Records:
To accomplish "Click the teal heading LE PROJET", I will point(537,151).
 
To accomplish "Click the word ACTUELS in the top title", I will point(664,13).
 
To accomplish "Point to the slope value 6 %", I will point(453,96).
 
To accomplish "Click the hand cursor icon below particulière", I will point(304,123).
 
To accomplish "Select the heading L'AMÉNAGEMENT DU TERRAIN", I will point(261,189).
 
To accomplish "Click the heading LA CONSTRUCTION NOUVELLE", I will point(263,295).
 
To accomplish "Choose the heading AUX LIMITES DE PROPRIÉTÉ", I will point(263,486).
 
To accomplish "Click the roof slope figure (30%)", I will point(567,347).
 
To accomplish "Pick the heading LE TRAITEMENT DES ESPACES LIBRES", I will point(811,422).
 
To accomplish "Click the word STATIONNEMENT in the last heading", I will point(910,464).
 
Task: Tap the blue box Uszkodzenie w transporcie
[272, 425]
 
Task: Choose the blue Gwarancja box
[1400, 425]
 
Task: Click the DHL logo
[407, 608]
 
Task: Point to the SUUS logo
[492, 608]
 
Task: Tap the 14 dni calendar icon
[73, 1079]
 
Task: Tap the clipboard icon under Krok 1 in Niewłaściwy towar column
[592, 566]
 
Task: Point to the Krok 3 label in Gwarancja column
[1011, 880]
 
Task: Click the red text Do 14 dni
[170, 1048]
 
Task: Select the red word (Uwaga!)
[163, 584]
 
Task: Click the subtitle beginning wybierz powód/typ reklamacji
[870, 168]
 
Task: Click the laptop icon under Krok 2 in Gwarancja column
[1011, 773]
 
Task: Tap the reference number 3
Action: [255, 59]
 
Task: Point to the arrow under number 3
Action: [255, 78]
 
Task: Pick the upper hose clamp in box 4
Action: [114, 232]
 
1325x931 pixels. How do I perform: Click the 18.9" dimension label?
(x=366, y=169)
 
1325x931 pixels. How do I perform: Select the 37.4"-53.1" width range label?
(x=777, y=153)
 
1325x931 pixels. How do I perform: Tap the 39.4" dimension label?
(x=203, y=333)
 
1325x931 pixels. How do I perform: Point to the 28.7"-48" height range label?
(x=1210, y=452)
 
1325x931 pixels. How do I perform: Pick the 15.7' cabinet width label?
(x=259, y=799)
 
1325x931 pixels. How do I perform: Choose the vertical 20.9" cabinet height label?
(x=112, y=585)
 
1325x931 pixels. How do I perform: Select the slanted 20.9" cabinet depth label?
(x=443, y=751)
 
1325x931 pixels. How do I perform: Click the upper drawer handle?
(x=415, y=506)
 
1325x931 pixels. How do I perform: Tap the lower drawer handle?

▶ **PROBLEM STATEMENT**: Format the entries above as a Markdown table with the columns n and Line. Give each nonblank line its own numbered row and leave out the blank lines.

▶ **SOLVED EXERCISE**:
| n | Line |
|---|---|
| 1 | To accomplish "Click the teal heading LE PROJET", I will point(537,151). |
| 2 | To accomplish "Click the word ACTUELS in the top title", I will point(664,13). |
| 3 | To accomplish "Point to the slope value 6 %", I will point(453,96). |
| 4 | To accomplish "Click the hand cursor icon below particulière", I will point(304,123). |
| 5 | To accomplish "Select the heading L'AMÉNAGEMENT DU TERRAIN", I will point(261,189). |
| 6 | To accomplish "Click the heading LA CONSTRUCTION NOUVELLE", I will point(263,295). |
| 7 | To accomplish "Choose the heading AUX LIMITES DE PROPRIÉTÉ", I will point(263,486). |
| 8 | To accomplish "Click the roof slope figure (30%)", I will point(567,347). |
| 9 | To accomplish "Pick the heading LE TRAITEMENT DES ESPACES LIBRES", I will point(811,422). |
| 10 | To accomplish "Click the word STATIONNEMENT in the last heading", I will point(910,464). |
| 11 | Task: Tap the blue box Uszkodzenie w transporcie |
| 12 | [272, 425] |
| 13 | Task: Choose the blue Gwarancja box |
| 14 | [1400, 425] |
| 15 | Task: Click the DHL logo |
| 16 | [407, 608] |
| 17 | Task: Point to the SUUS logo |
| 18 | [492, 608] |
| 19 | Task: Tap the 14 dni calendar icon |
| 20 | [73, 1079] |
| 21 | Task: Tap the clipboard icon under Krok 1 in Niewłaściwy towar column |
| 22 | [592, 566] |
| 23 | Task: Point to the Krok 3 label in Gwarancja column |
| 24 | [1011, 880] |
| 25 | Task: Click the red text Do 14 dni |
| 26 | [170, 1048] |
| 27 | Task: Select the red word (Uwaga!) |
| 28 | [163, 584] |
| 29 | Task: Click the subtitle beginning wybierz powód/typ reklamacji |
| 30 | [870, 168] |
| 31 | Task: Click the laptop icon under Krok 2 in Gwarancja column |
| 32 | [1011, 773] |
| 33 | Task: Tap the reference number 3 |
| 34 | Action: [255, 59] |
| 35 | Task: Point to the arrow under number 3 |
| 36 | Action: [255, 78] |
| 37 | Task: Pick the upper hose clamp in box 4 |
| 38 | Action: [114, 232] |
| 39 | 1325x931 pixels. How do I perform: Click the 18.9" dimension label? |
| 40 | (x=366, y=169) |
| 41 | 1325x931 pixels. How do I perform: Select the 37.4"-53.1" width range label? |
| 42 | (x=777, y=153) |
| 43 | 1325x931 pixels. How do I perform: Tap the 39.4" dimension label? |
| 44 | (x=203, y=333) |
| 45 | 1325x931 pixels. How do I perform: Point to the 28.7"-48" height range label? |
| 46 | (x=1210, y=452) |
| 47 | 1325x931 pixels. How do I perform: Pick the 15.7' cabinet width label? |
| 48 | (x=259, y=799) |
| 49 | 1325x931 pixels. How do I perform: Choose the vertical 20.9" cabinet height label? |
| 50 | (x=112, y=585) |
| 51 | 1325x931 pixels. How do I perform: Select the slanted 20.9" cabinet depth label? |
| 52 | (x=443, y=751) |
| 53 | 1325x931 pixels. How do I perform: Click the upper drawer handle? |
| 54 | (x=415, y=506) |
| 55 | 1325x931 pixels. How do I perform: Tap the lower drawer handle? |